**Problem description**
Your answer must be the lines from the one holding "Screen dimensions: 1240x800" through the final line of the entries below, copied exactly, with no pictures.

**Provided data**
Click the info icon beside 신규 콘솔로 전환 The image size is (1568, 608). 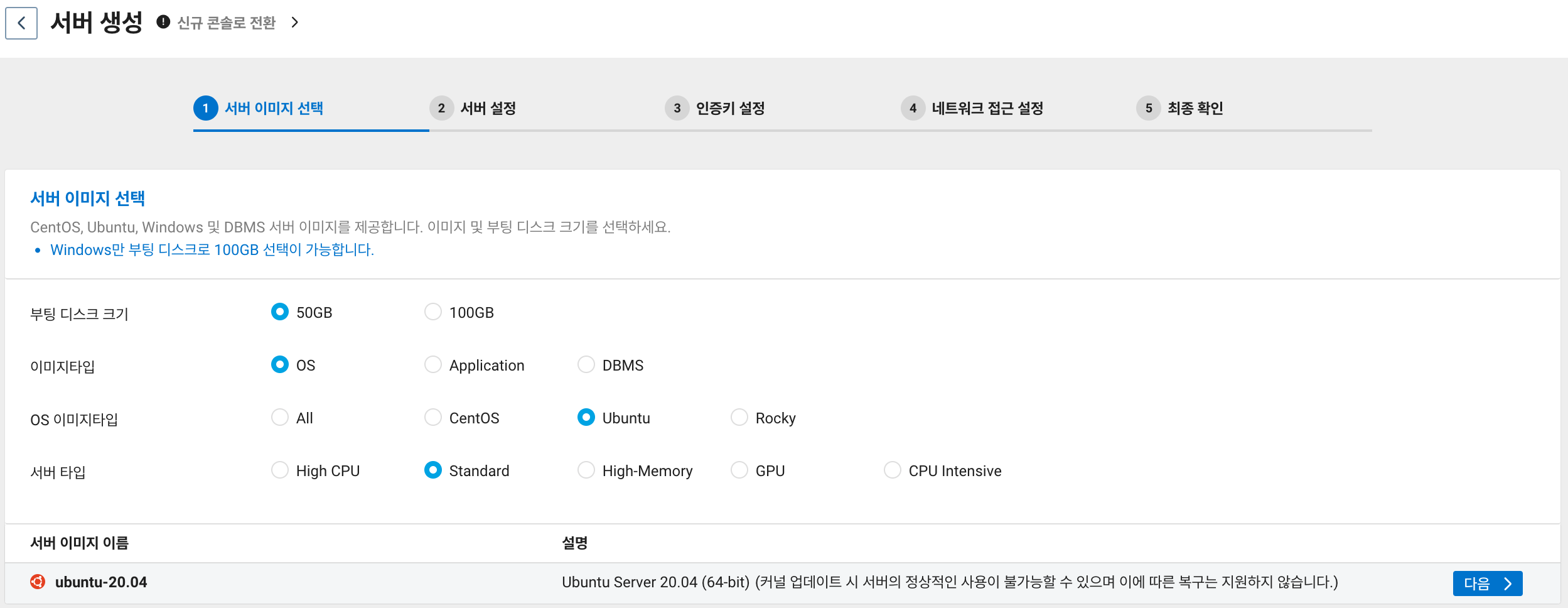[x=163, y=22]
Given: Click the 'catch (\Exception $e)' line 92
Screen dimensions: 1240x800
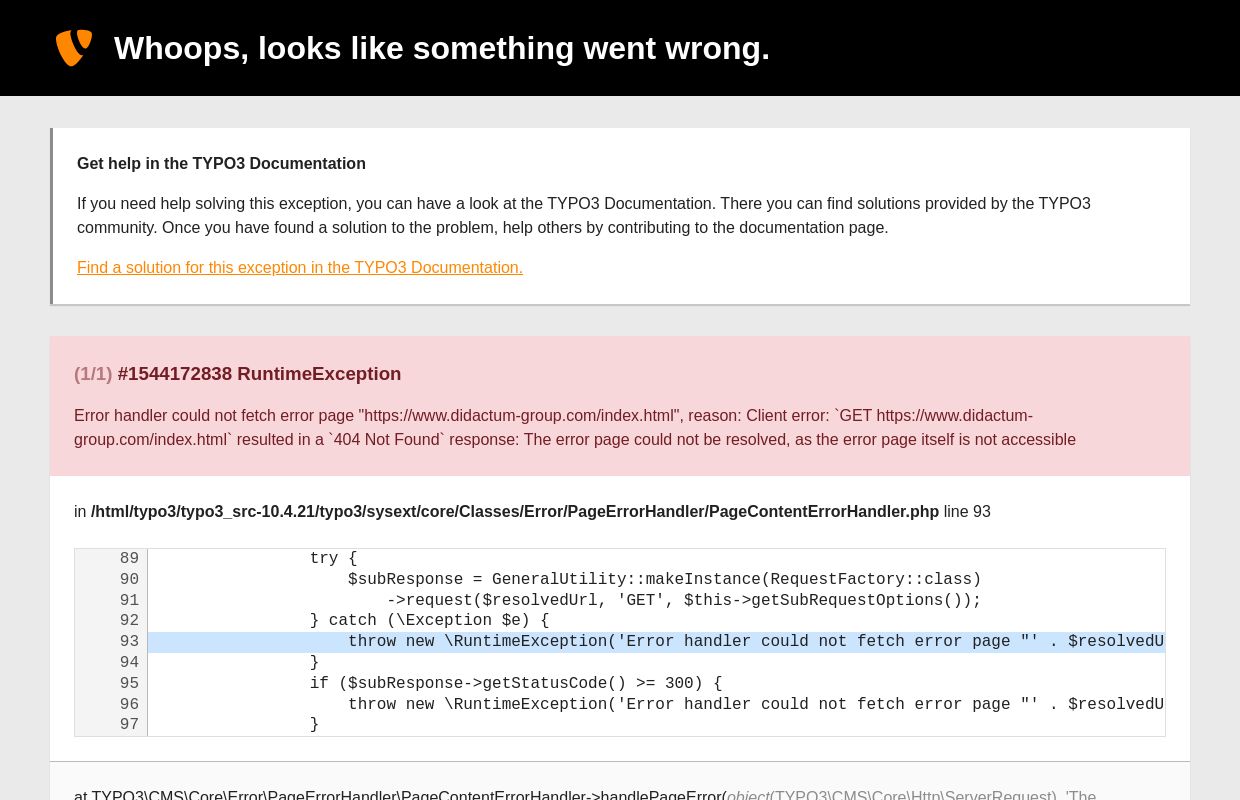Looking at the screenshot, I should coord(428,621).
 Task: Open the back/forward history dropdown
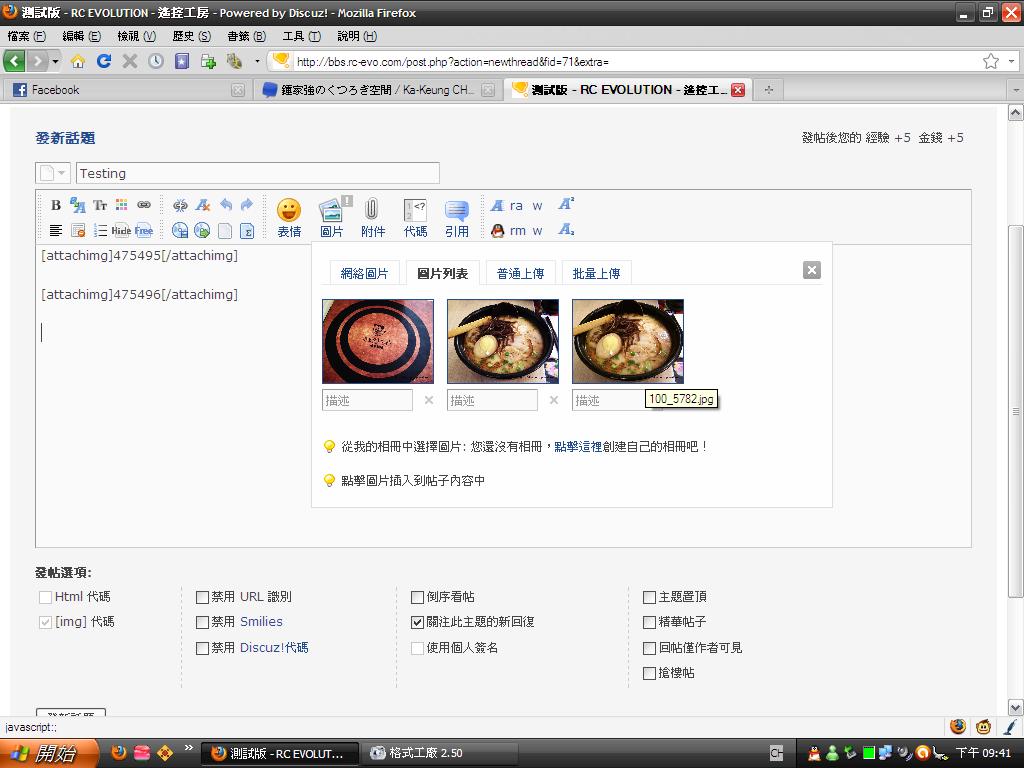pos(56,61)
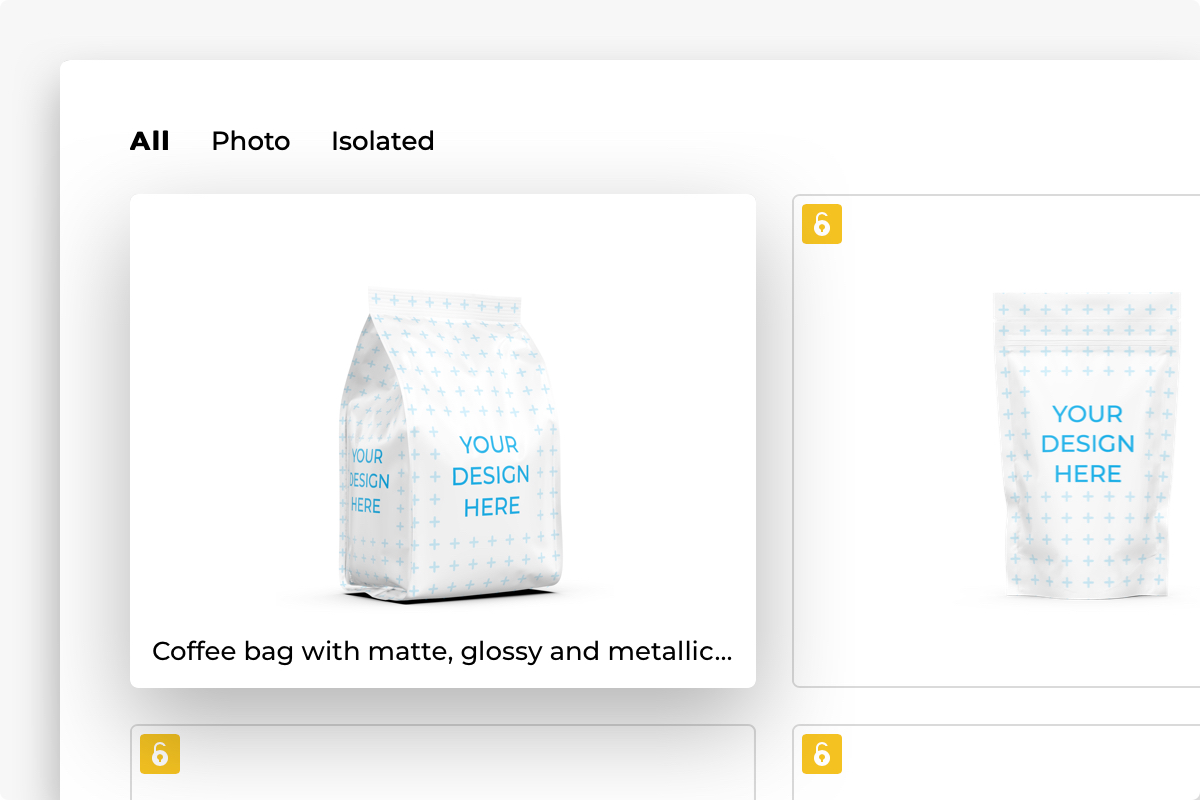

**Expected output**
Screen dimensions: 1240x800
Looking at the screenshot, I should coord(428,621).
 Task: Open the back/forward history dropdown
pos(56,61)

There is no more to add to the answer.